The lesson, of course, is not one regarding reeds and wicks. The passage from Isaiah describes ‘my servant whom I have chosen’ – God’s Messiah, the Lord Jesus Christ. The context here is of Jesus healing the sick (verse 15) and so clearly bruised reeds and smouldering flaxes are people, fragile and vulnerable people, damaged and struggling people. And in one way or another we are all strugglers – for physical reasons (illness, declining faculties), for psychological reasons (anxiety, grief, depression, mental health problems), for spiritual reasons (doubt, temptation, failure). Often all three are mixed together to weigh us down. It can seem hopeless.

The verse, however, is a message of good news. In a world where bruised reeds and smouldering wicks would usually be thrown out and replaced, we are assured that the Saviour will minister graciously to his people and the bruised reed will not be broken, the smouldering wick not extinguished. The Lord cares for his people body and soul, for the whole person. Whatever the cause of bruising or smouldering, the Lord is concerned and is able to deal graciously with the need. No struggle we experience is met with indifference.

Remember that the one described in Isaiah 42 shares our human nature, with the sole exception of sin. He ‘had to be made like his brothers in every way’ (Hebrews 2:17). He ‘was tempted in every way just as we are’ and so is not ‘unable to sympathise with our weaknesses’ (Hebrews 4:15). The saviour can sympathise in ways that no-one else can. He was bruised and he smouldered to a degree beyond what we will ever experience.
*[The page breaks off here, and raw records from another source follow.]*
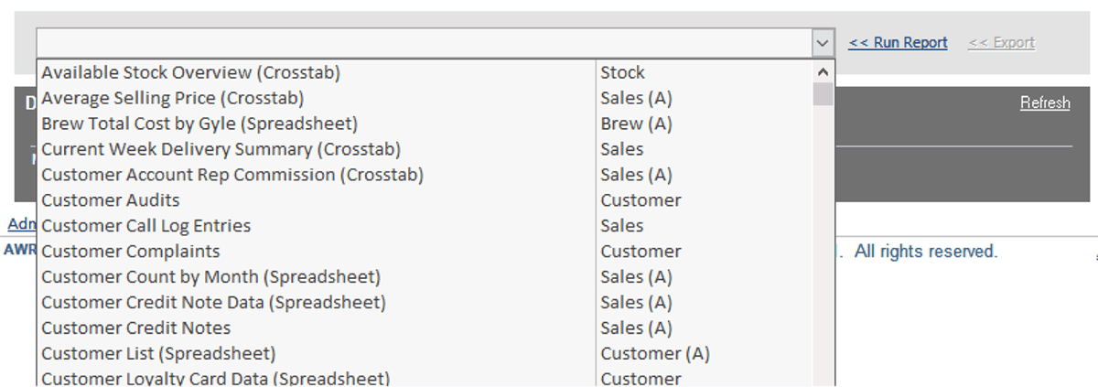Click the Run Report link

pos(898,43)
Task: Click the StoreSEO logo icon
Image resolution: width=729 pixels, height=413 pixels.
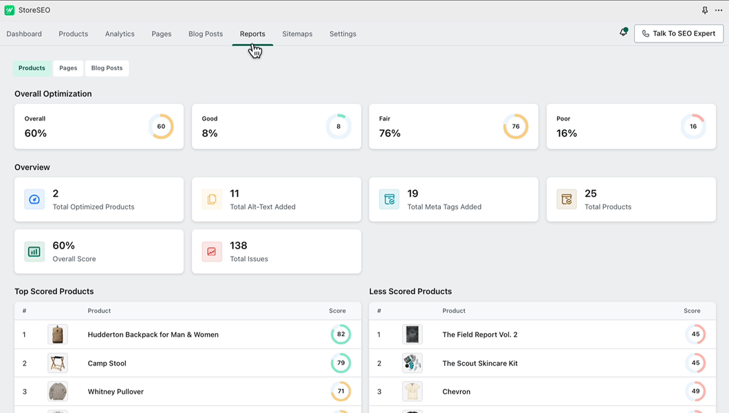Action: [x=9, y=10]

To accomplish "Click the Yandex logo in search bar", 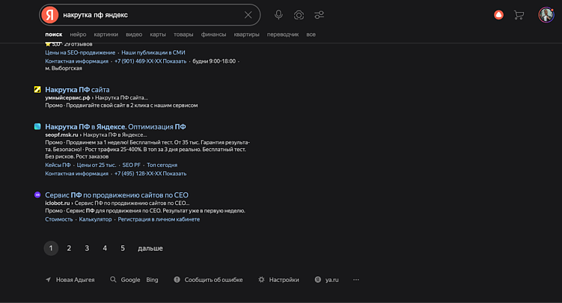I will (x=49, y=15).
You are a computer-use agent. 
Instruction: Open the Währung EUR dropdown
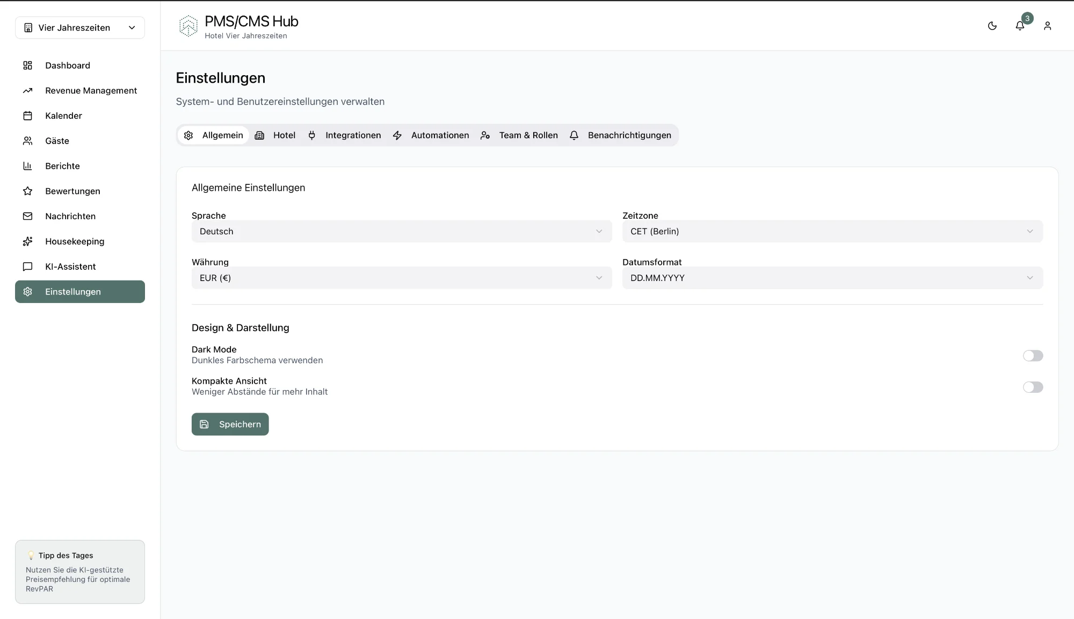click(401, 278)
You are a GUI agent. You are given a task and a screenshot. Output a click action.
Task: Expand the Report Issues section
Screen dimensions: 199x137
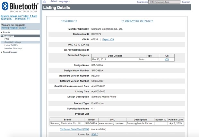10,52
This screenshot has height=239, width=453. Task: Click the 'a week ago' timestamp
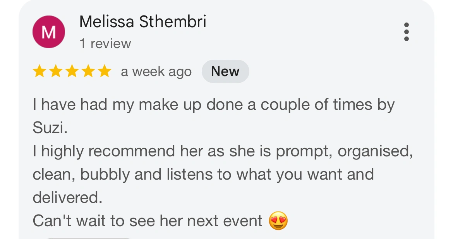pos(156,71)
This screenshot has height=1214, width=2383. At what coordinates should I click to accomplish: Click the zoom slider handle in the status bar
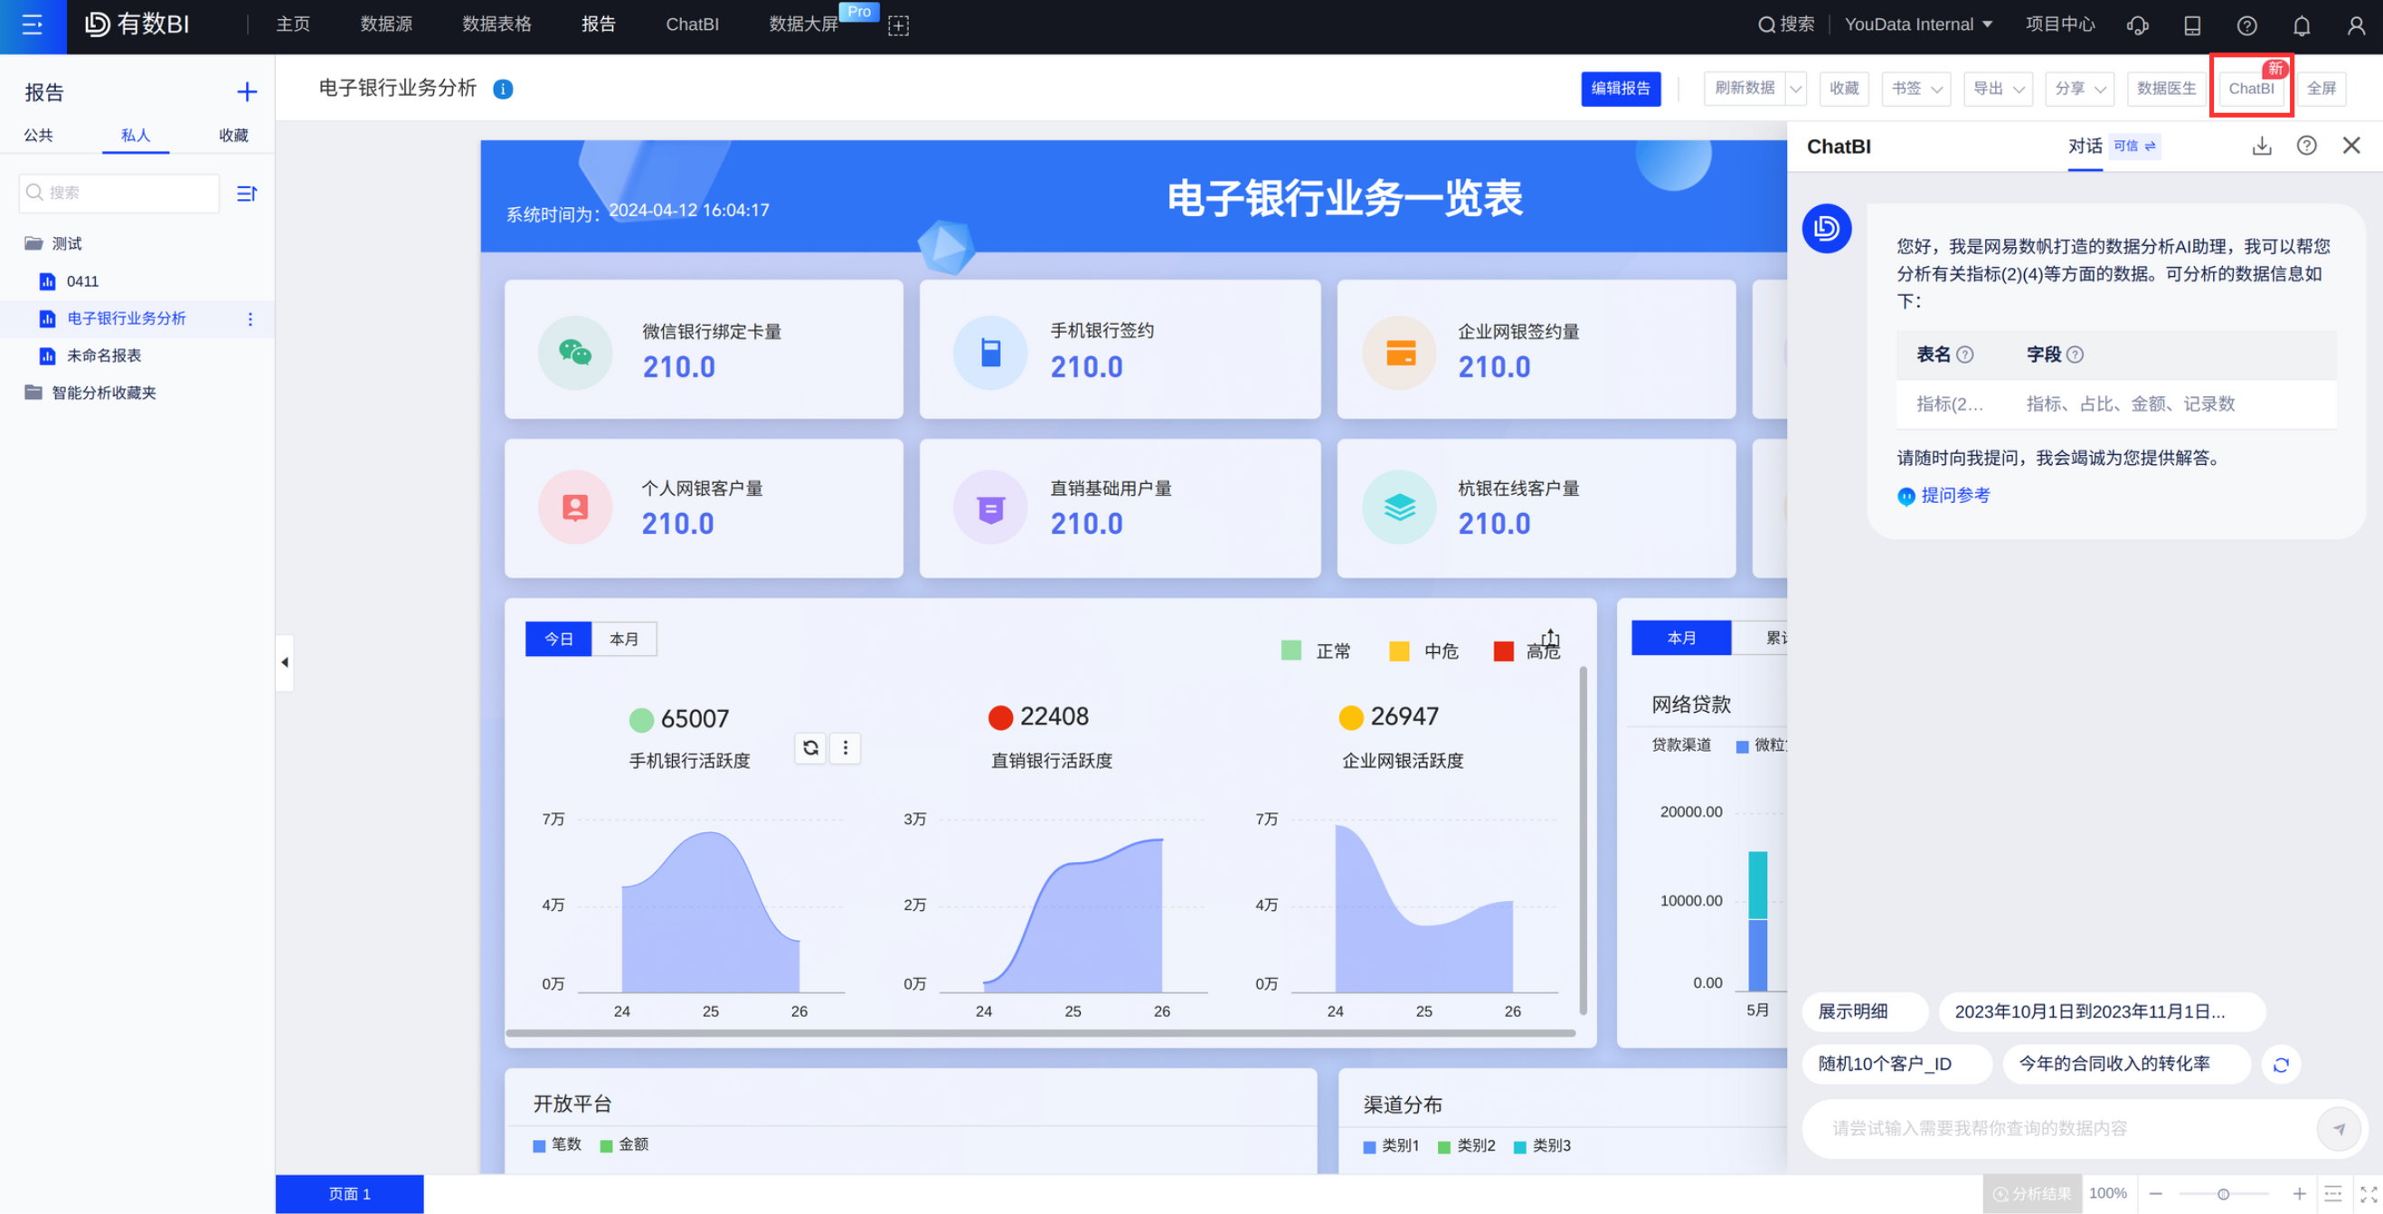[2222, 1194]
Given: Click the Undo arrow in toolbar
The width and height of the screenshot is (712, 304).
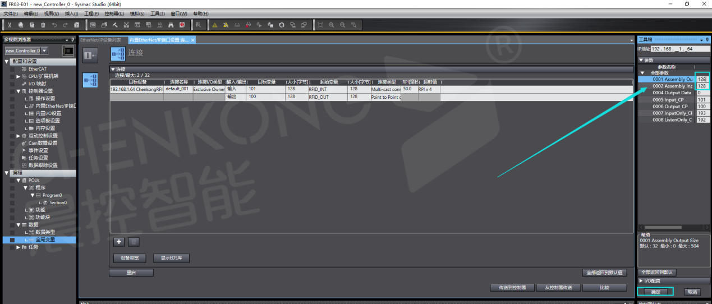Looking at the screenshot, I should click(54, 25).
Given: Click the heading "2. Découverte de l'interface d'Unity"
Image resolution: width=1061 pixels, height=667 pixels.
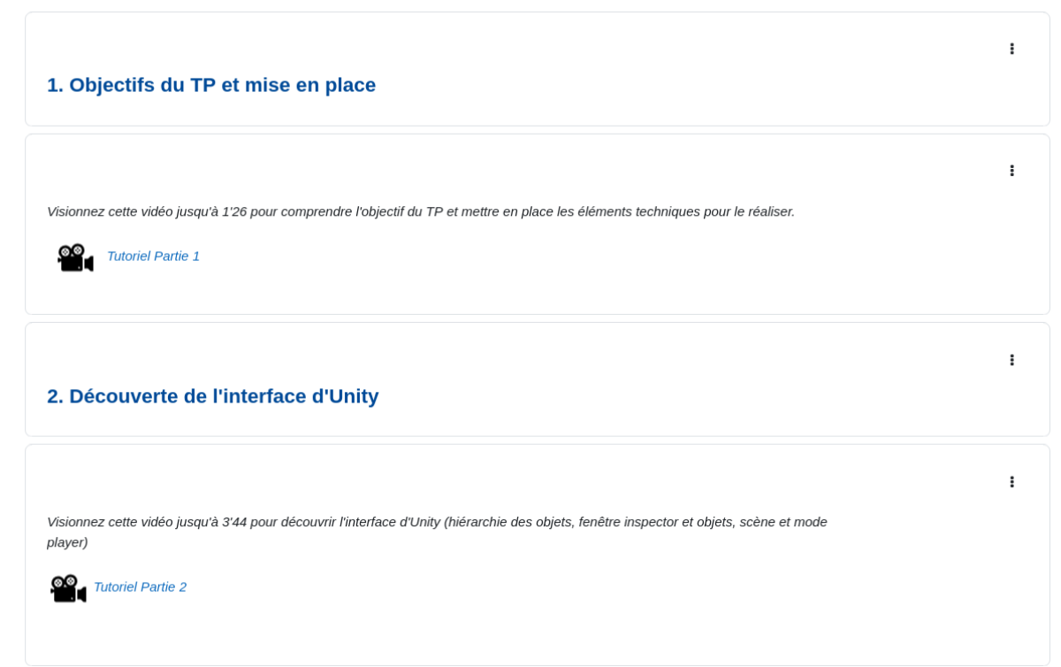Looking at the screenshot, I should click(x=212, y=396).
Sympathy, however, is not enough. Christ does not leave his people bruise or smouldering: he restores and heals. Our struggles come because we live in a fallen world (though our struggles are often not the result of specific personal sin – the mistake of Job’s friends). The saviour has dealt with the root cause in his atoning death in the place of his people (2 Corinthians 5:21) and as a result those in Christ are new creations (2 Corinthians 5:17).

The work of the saviour cannot fail – that is the significance of ‘until he brings justice to victory’. Evil will not have the last word. All causes of bruising and smouldering will ultimately be removed in the new creation after his return. In the meantime he preserves his beloved people, assuring them that ‘no-one can snatch them out of my hand’ (John 10:28). He may well not remove from us some of the things that bruise and cause smouldering (such as the experience of death), but he will give all the grace necessary for us to pass through trails and hard experiences and finally reach glory. By his grace bruised reeds are straightened and smouldering wicks burn brightly.

A pattern for Christ’s church. Reed breakers and wick snuffers need not apply.